Kai Ioh | December 2025

Maui County just took a decisive step that every Hawaii property owner should be paying attention to.

Earlier this month, Mayor Richard Bissen signed Bill 9 into law, following final approval by the Maui County Council. The goal is clear and direct: restore housing availability for residents by phasing out certain short-term vacation rentals in apartment-zoned areas.
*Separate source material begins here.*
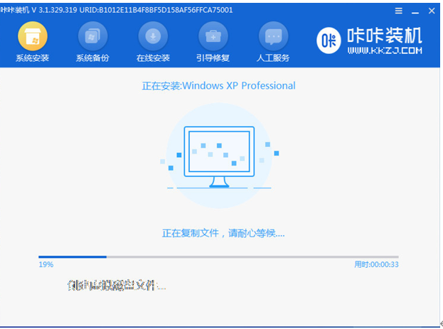Open the 系统备份 backup icon
This screenshot has width=443, height=329.
(92, 37)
While Bill 9 applies only to Maui County, its implications reach far beyond one island. For buyers, sellers, and investors on the Big Island and across Hawaii, this legislation signals a broader shift in how counties may approach short-term vacation rental (STVR) regulation moving forward.

What Is Maui’s Bill 9?

Bill 9 is a zoning correction law.

It eliminates a long-standing exemption that allowed transient vacation rentals (TVRs) to operate in apartment-zoned districts, areas originally intended for long-term residential housing. These properties are often referred to as Minatoya List units.

Under Bill 9:

  • Apartment-zoned properties may no longer operate as short-term rentals unless rezoned
  • More than 6,000 units are expected to transition back to long-term residential use
  • Hotel, resort-zoned properties, timeshares, and licensed bed-and-breakfasts remain unaffected

Key takeaway: Bill 9 does not eliminate tourism or short-term rentals on Maui. It realigns zoning with its original residential purpose.

Why Did Maui Pass Bill 9?

The urgency intensified after the Maui wildfires, which exposed and worsened an already critical housing shortage.

According to Maui County:

  • Short-term rentals account for 21% of Maui’s total housing stock, the highest percentage in Hawaii
  • 94% of affected units are owned by non-residents, many living outside of Hawaii
  • Thousands of local households could afford these units if returned to the long-term market

County leadership framed Bill 9 as the fastest way to add housing inventory without new construction, while prioritizing residents who live and work on Maui.

What Bill 9 Changes — and What It Doesn’t

What Changes

  • Apartment-zoned short-term rentals will be phased out
  • Phase-out deadlines range from 2029 to 2031, depending on location
  • Owners may pursue rezoning into future H-3 or H-4 hotel districts, subject to approval

What Stays the Same

  • Approximately 6,500 TVR parcels countywide remain legal
  • Thousands of hotel units and over 2,400 timeshares and B&Bs continue operating
  • Tourism remains a central pillar of Maui’s economy

This distinction is critical and often misunderstood.

Why Other Hawaii Counties Are Watching Closely

Maui has always been the first county in Hawaii to enact STVR restrictions. Oahu, Kauai and Big Island followed Maui in the past.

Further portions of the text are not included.